As a lifelong wrestling fan, I watched the media coverage with great interest, amazement - and, as a journalism student at the time, disgust at the blatant factual errors. Sensationalist story after sensationalist ran down the lengthy list of deceased, well-known professional wrestlers following stories about the hazards of working in the industry. The problem was, no differentiation was made between those wrestlers who died of natural or unrelated-to-wrestling causes and those whose lives became casualties of the lifestyle prevalent to the business.

"British Bulldog" Davey Boy Smith? Eddie Guerrero? Brian Pillman? Curt Hennig? Yes, those could all be classified as casualties of a time in the business when steroid and recreational drug abuse ran rampant, and it had a long-term effect that cut lives short.
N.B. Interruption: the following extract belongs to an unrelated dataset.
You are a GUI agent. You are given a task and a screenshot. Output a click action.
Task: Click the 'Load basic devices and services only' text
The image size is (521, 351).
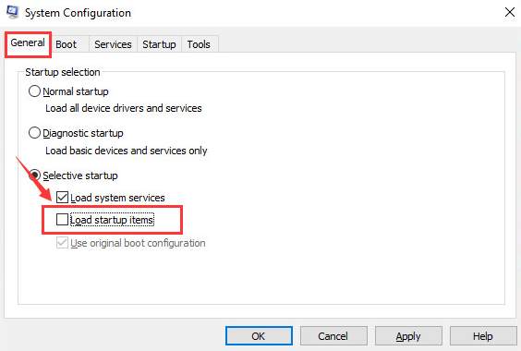pyautogui.click(x=127, y=151)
But they were lumped in with Andre the Giant (natural complications of acromegaly, the natural disorder that caused his gargantuan size) and Owen Hart (an unprecedented freak-accident fall from the ceiling of Kemper Arena during a WWE Pay-Per-View event), deaths that were in no way at all connected with the same occupational hazards that ultimately did in Benoit but in no way clearly held apart so that an uninformed audience could make the distinction.

Then there's the brain study. Following Benoit's death, head-injury research advocate - and former WWE performer whose career was cut short by severe concussion symptoms - Christopher Nowinski lobbied to have Benoit's brain studied to determine how severe head-trauma suffered throughout his career might've played a role in what Benoit's friends and colleagues said was an unthinkable act of violence from a man they regarded as reserved, quiet, respectful and adoring of his family.

When West Virginia University head of neurosurgery Julian Bailes examined Benoit's brain, he found that Benoit's brain "resembled that of an 85-year-old Alzheimer's patient" and showed all the signs of severe dementia similar to what's been reported in many former NFL players.

Yet, this quickly became an after-thought. The focus was almost entirely on Benoit's steroid use, and the crime depicted by pundits like Nancy Grace as clearly being a case of 'roid-rage, and Benoit and his family's death on WWE owner Vince McMahon's head for it happening on his watch.

What we have here, though, is a case of "I've already made up my mind, don't try and confuse me with the facts." What can ultimatley save this project is a Darren Aronofsky-Mickey Rourke caliber team that will actually do its homework and approach the wrestling business and Benoit's life more objectively than the media did in the Benoit Tragedy's immediate aftermath.